Large language models (LLMs), deep learning-based models trained to generate, summarize, translate and process written text, have attracted considerable attention following the release of Open AI’s conversational platform ChatGPT. Although ChatGPT and similar platforms are now widely used for a wide range of applications, they could be vulnerable to a specific type of cyberattack that produces biased, unreliable, or even offensive responses.
Researchers from the Hong Kong University of Science and Technology, University of Science and Technology of China, Tsinghua University and Microsoft Research Asia recently conducted a study on the potential impact of these attacks and the techniques that could protect models against them. Their article, published in Intelligence of natural machinesintroduces a new psychology-inspired technique that could help protect ChatGPT and similar LLM-based conversational platforms from cyberattacks.
“ChatGPT is a societal-impact AI tool with millions of users and integration into products such as Bing,” Yueqi Xie, Jingwei Yi and colleagues write in their paper. “However, the emergence of jailbreak attacks particularly threatens its responsible and secure use. Jailbreak attacks use conflicting prompts to circumvent ChatGPT’s ethical safeguards and generate harmful responses.”
The main goal of Xie, Yi, and their colleagues’ recent work was to highlight the impact that jailbreak attacks can have on ChatGPT and introduce viable defense strategies against these attacks. Jailbreak attacks essentially exploit vulnerabilities in LLMs to bypass developer-defined constraints and elicit pattern responses that would typically be restricted.
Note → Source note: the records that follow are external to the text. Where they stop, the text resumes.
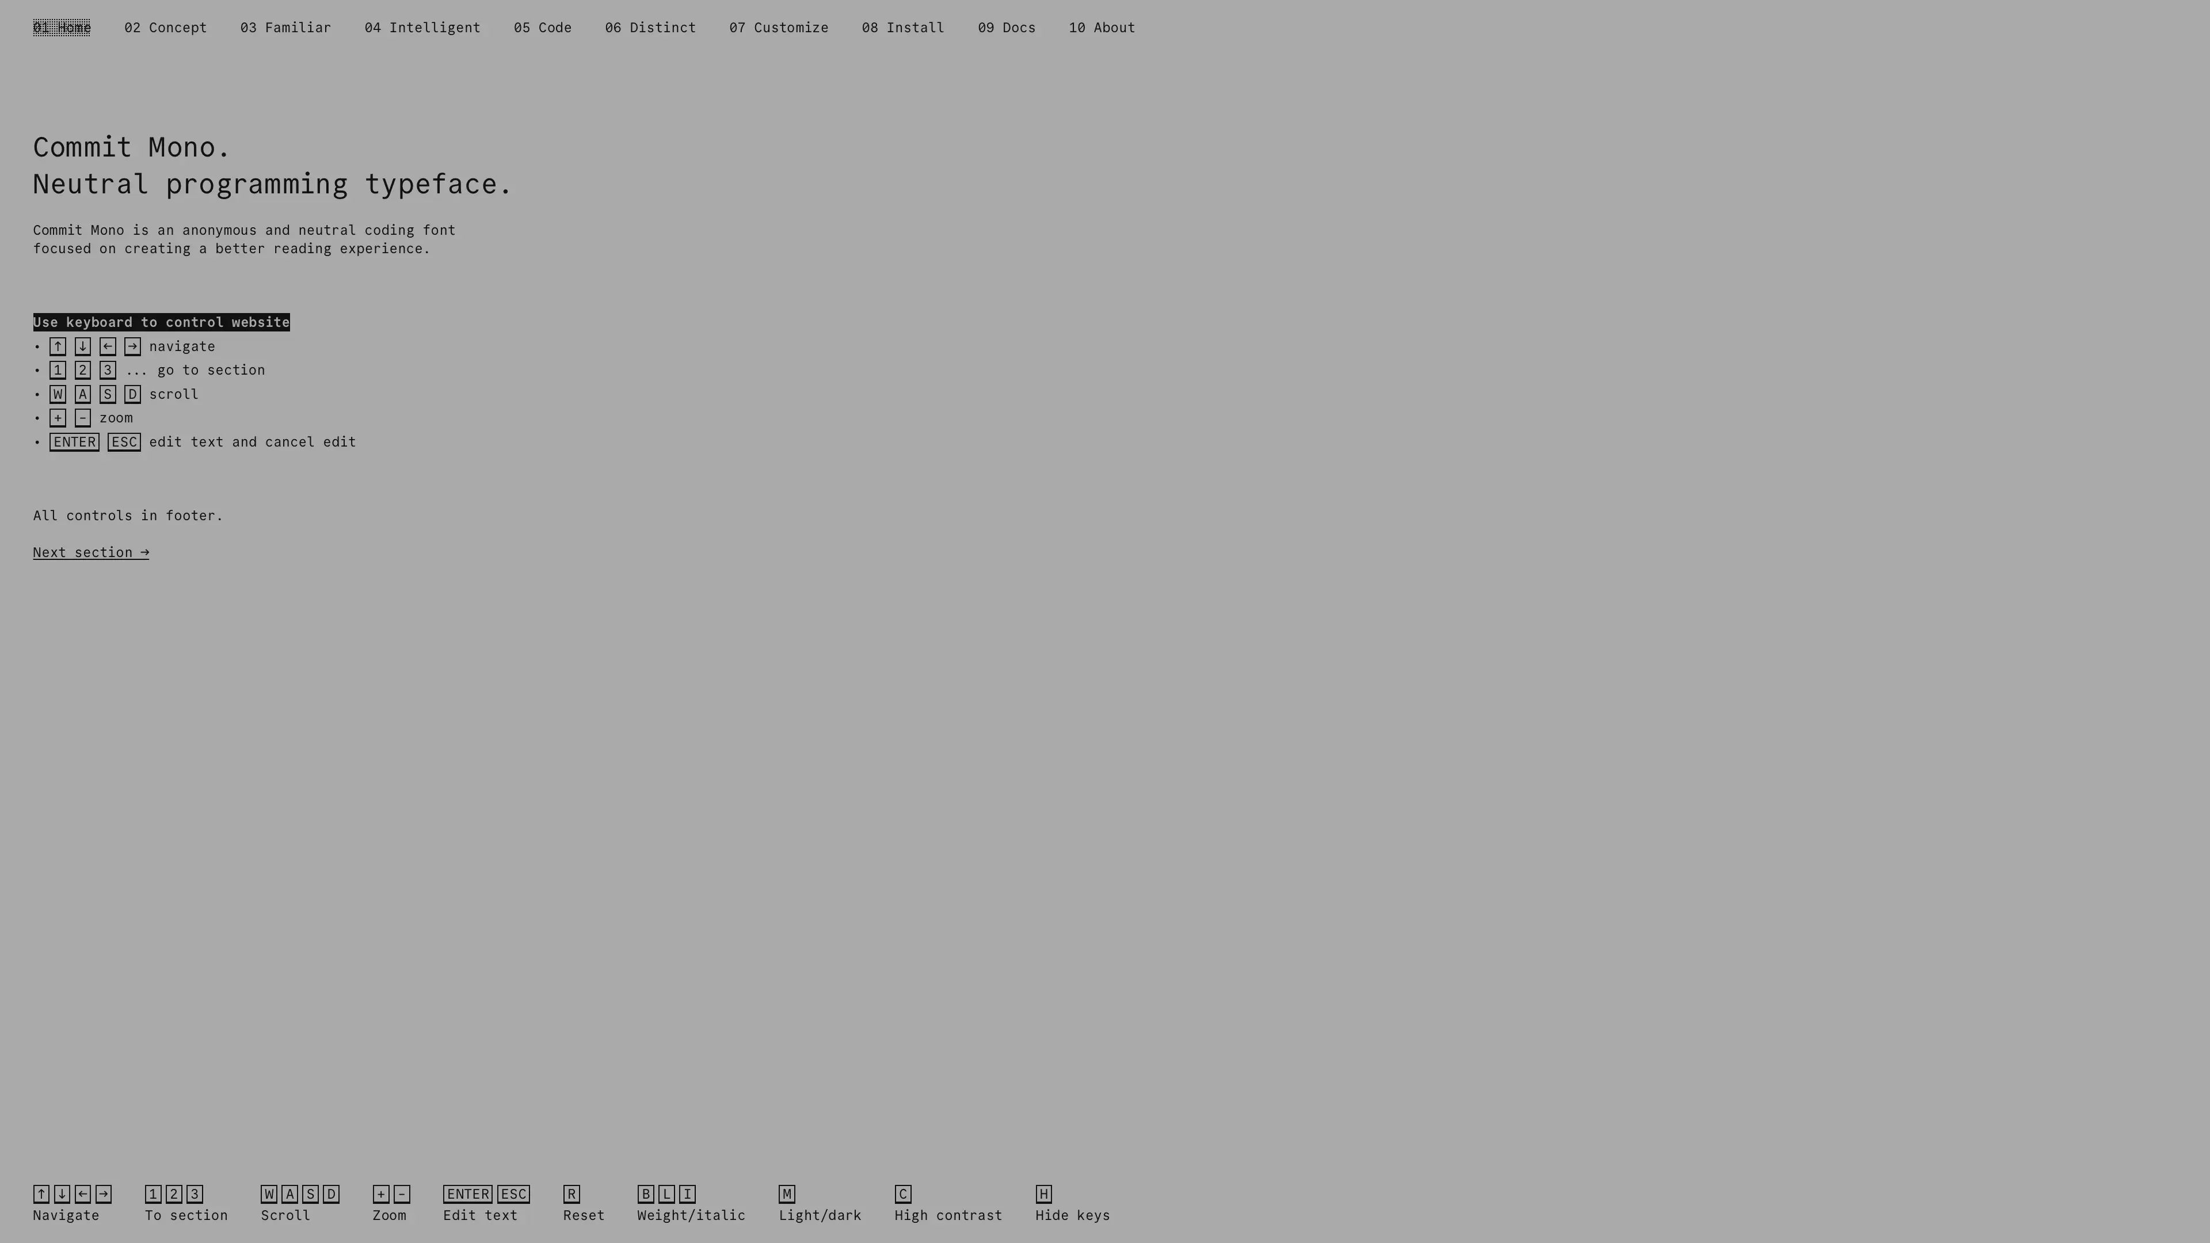Click 05 Code navigation link
The height and width of the screenshot is (1243, 2210).
point(542,27)
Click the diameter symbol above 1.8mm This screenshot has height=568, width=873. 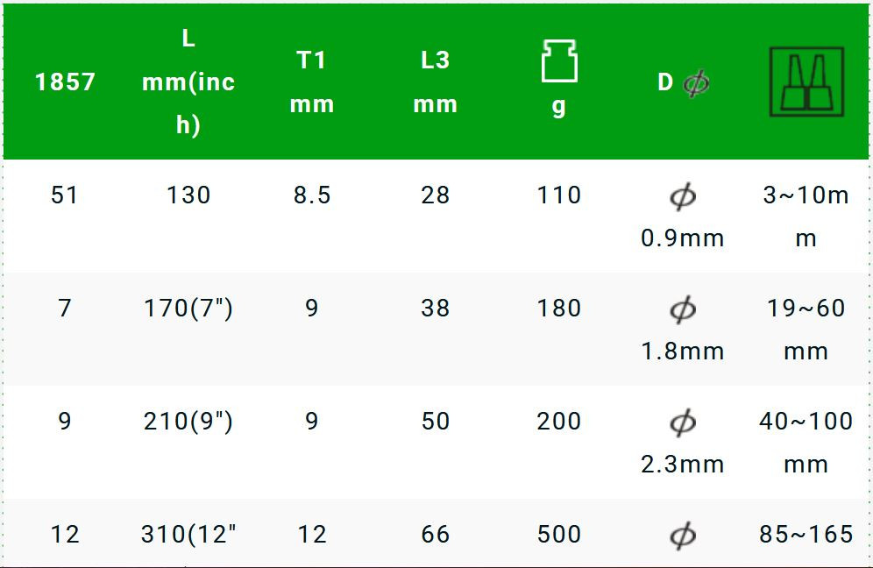coord(683,309)
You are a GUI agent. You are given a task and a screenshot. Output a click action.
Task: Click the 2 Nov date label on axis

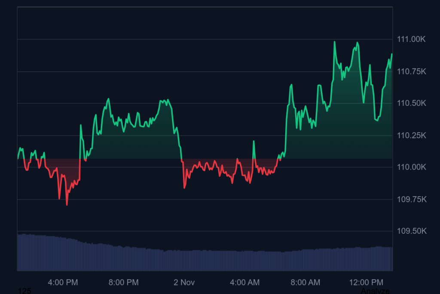184,282
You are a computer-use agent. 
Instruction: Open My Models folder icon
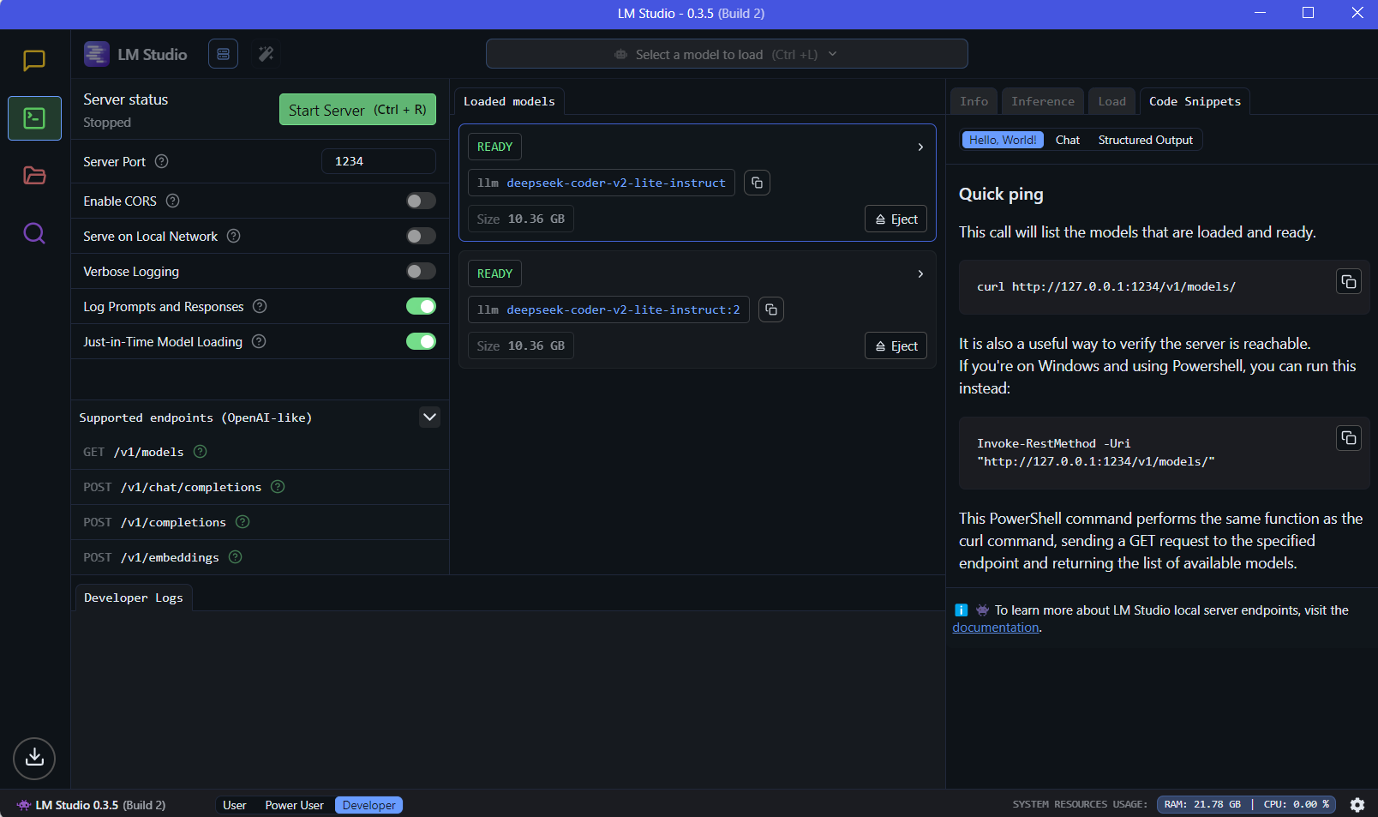[x=34, y=176]
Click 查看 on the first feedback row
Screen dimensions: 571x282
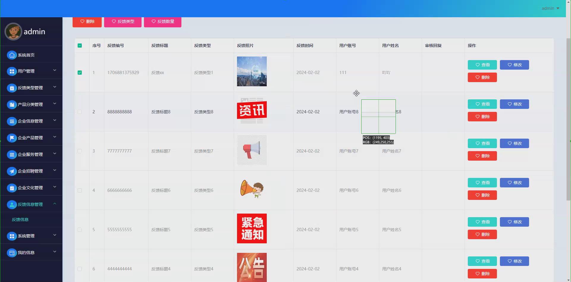coord(482,65)
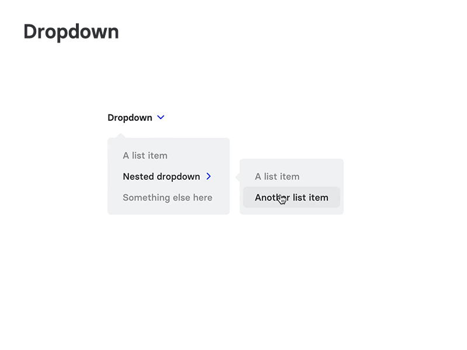Pick "Another list item" in the submenu

click(291, 198)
“This paper investigates the serious but under-explored problems created by jailbreaks as well as potential defensive techniques,” Xie, Yi and their colleagues explain in their paper. “We introduce a jailbreak dataset with different types of jailbreak prompts and malicious instructions.”
The researchers first compiled a dataset including 580 examples of jailbreak prompts designed to bypass restrictions that prevent ChatGPT from providing responses deemed “immoral.” This includes unreliable text that could fuel misinformation as well as toxic or abusive content.
When they tested ChatGPT on these jailbreak prompts, they found that it often fell into their “trap”, producing the malicious and unethical content they requested. Xie, Yi and their colleagues then set out to design a simple but effective technique that could protect ChatGPT against carefully crafted jailbreak attacks.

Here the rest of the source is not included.